Gold Bond Investors to Get 333% Returns on December 2017 Issue
In a significant development, the Reserve Bank of India (RBI) has announced the final redemption price for Sovereign Gold Bonds (SGBs) issued in December 2017. According to the RBI, the final redemption price for SGBs under the 2017-18 Series-XI, which was issued on December 11, 2017, has been set at ₹12,801 per unit. This announcement has brought cheer to investors who had invested in these bonds, as they are set to receive a staggering return of around 333% on their investment.
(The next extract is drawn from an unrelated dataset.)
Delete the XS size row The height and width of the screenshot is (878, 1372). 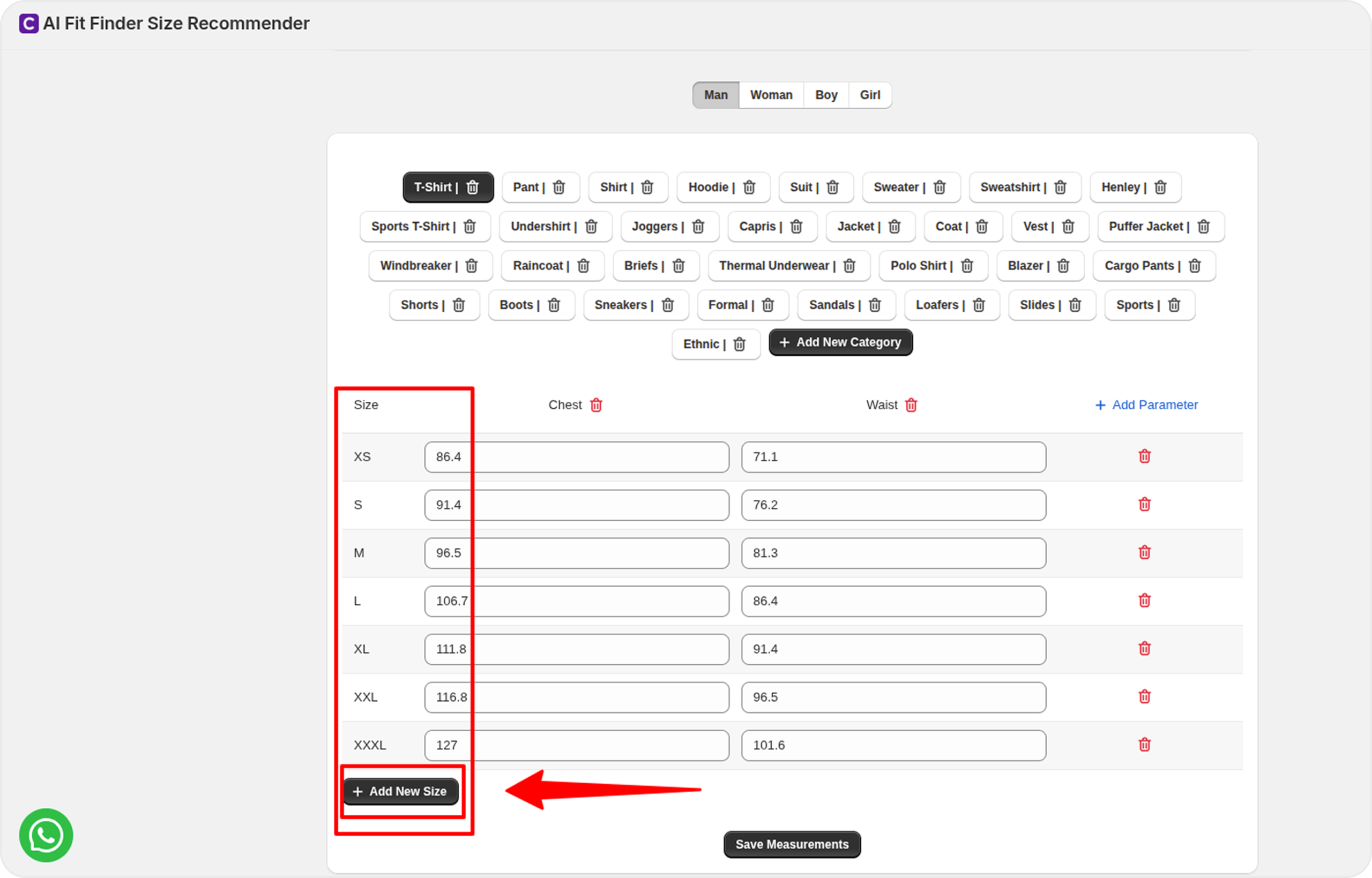(1144, 456)
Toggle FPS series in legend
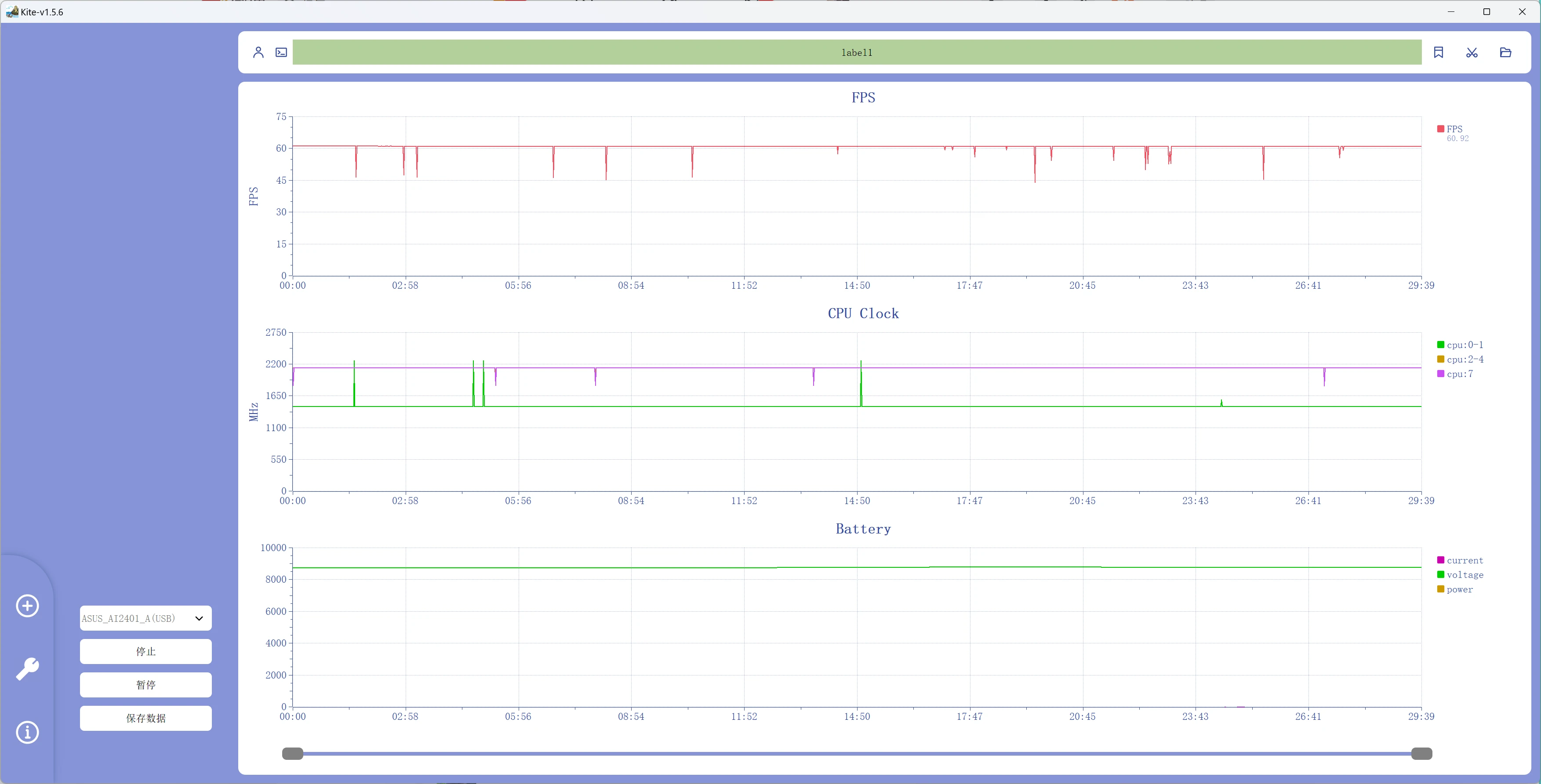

To put this into perspective, investors who had bought the SGBs at ₹2,954 per unit in December 2017 will now receive ₹12,801 per unit, resulting in a massive return of 333% over a period of approximately 6 years. This is a significant windfall for investors who had invested in these bonds, and it highlights the potential of gold as a long-term investment option.
The RBI has also announced that the same price of ₹12,801 per unit will apply to premature redemption of SGBs under the 2019-20 Series I, which was issued on June 11, 2019. This means that investors who had invested in these bonds and are looking to redeem them prematurely will also receive the same price.
The SGB scheme was launched by the Government of India in 2015, with the objective of reducing the demand for physical gold and encouraging investors to invest in gold in a non-physical form. The scheme allows investors to buy gold in the form of bonds, which are denominated in grams of gold. The bonds have a tenure of 8 years, with an option to exit after 5 years.
The SGB scheme has been highly successful, with investors flocking to invest in these bonds due to their attractive returns and low risk. The scheme has also helped to reduce the demand for physical gold, which has had a positive impact on the country’s trade deficit.
The announcement of the final redemption price for SGBs has significant implications for investors. For one, it highlights the potential of gold as a long-term investment option. Gold has traditionally been seen as a safe-haven asset, and its prices tend to appreciate over time. The SGB scheme provides investors with an opportunity to invest in gold without having to physically hold it, which can be a challenge due to storage and security concerns.
The high returns on SGBs also underscore the importance of investing in assets that are not correlated with the stock market. While equity markets can be volatile, gold has traditionally been a hedge against market volatility. By investing in SGBs, investors can diversify their portfolios and reduce their risk.
Furthermore, the SGB scheme has also helped to promote financial inclusion. The scheme allows investors to buy gold in small quantities, which makes it accessible to a wider range of investors. This has helped to promote financial inclusion, as investors who may not have been able to invest in physical gold due to storage and security concerns can now invest in SGBs.
In conclusion, the announcement of the final redemption price for SGBs is a significant development for investors. The high returns on SGBs highlight the potential of gold as a long-term investment option, and the scheme has helped to promote financial inclusion. Investors who had invested in these bonds are set to receive a staggering return of around 333%, which is a testament to the success of the SGB scheme.
As the Indian economy continues to grow, the demand for gold is likely to remain high. The SGB scheme provides investors with an opportunity to invest in gold in a non-physical form, which can help to reduce the demand for physical gold and promote financial inclusion. With the RBI continuing to promote the SGB scheme, it is likely that we will see more investors flocking to invest in these bonds in the future.